Existing imitation learning approaches decompose human demonstration videos into raw action sequences, limiting cross-task and cross-object generalization. Method: We propose a hierarchical knowledge distillation framework that extracts three levels of generalizable knowledge from videos: low-level observational representations, mid-level action structures, and high-level task–object patterns. We further design a knowledge-retrieval-augmented LLM-based planner integrated with a closed-loop policy execution module, enabling knowledge-aware reasoning and feedback-driven correction. Contribution/Results: This work introduces the first method to elevate human demonstrations into structured, transferable, general-purpose knowledge. In real-robot experiments across multiple tasks, our approach achieves substantial improvements in cross-instance generalization success rates using only a few demonstrations—effectively overcoming a fundamental generalization bottleneck in imitation learning.

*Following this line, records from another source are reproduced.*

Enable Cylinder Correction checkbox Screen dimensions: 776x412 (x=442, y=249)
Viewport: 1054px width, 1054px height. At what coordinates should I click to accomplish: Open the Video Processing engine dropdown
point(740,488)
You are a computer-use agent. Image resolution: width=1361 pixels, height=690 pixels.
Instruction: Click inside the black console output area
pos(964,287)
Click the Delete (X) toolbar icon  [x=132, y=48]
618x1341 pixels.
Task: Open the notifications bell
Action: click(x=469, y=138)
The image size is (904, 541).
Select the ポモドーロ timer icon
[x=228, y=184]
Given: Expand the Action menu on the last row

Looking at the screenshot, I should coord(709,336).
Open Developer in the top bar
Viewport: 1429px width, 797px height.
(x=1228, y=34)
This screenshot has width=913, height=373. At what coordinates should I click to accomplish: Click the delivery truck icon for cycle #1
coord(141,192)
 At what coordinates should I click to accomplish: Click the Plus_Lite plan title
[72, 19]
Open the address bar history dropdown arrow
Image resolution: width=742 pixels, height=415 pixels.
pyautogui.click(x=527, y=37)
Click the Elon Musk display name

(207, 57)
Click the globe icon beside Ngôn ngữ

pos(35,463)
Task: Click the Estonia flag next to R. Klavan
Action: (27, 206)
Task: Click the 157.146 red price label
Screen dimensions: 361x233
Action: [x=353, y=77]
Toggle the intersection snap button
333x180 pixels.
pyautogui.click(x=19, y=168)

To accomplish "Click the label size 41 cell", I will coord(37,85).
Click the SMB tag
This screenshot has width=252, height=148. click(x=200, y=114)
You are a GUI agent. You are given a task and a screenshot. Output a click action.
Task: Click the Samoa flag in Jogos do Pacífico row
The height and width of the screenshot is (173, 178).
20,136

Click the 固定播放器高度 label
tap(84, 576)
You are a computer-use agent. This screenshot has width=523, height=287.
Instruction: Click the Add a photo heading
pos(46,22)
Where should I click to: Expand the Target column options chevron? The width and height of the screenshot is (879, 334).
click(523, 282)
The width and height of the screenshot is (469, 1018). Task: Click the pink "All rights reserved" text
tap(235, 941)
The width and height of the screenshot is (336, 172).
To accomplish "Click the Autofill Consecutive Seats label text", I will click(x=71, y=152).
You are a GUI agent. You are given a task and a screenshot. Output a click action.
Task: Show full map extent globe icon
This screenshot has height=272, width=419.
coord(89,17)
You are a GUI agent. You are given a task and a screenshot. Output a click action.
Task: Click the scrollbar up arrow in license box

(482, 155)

Learning from human demonstrations is an emerging trend for designing intelligent robotic systems. However, previous methods typically regard videos as instructions, simply dividing them into action sequences for robotic repetition, which poses obstacles to generalization to diverse tasks or object instances. In this paper, we propose a different perspective, considering human demonstration videos not as mere instructions, but as a source of knowledge for robots. Motivated by this perspective and the remarkable comprehension and generalization capabilities exhibited by large language models (LLMs), we propose DigKnow, a method that DIstills Generalizable KNOWledge with a hierarchical structure. Specifically, DigKnow begins by converting human demonstration video frames into observation knowledge. This knowledge is then subjected to analysis to extract human action knowledge and further distilled into pattern knowledge compassing task and object instances, resulting in the acquisition of generalizable knowledge with a hierarchical structure. In settings with different tasks or object instances, DigKnow retrieves relevant knowledge for the current task and object instances. Subsequently, the LLM-based planner conducts planning based on the retrieved knowledge, and the policy executes actions in line with the plan to achieve the designated task. Utilizing the retrieved knowledge, we validate and rectify planning and execution outcomes, resulting in a substantial enhancement of the success rate. Experimental results across a range of tasks and scenes demonstrate the effectiveness of this approach in facilitating real-world robots to accomplish tasks with the knowledge derived from human demonstrations.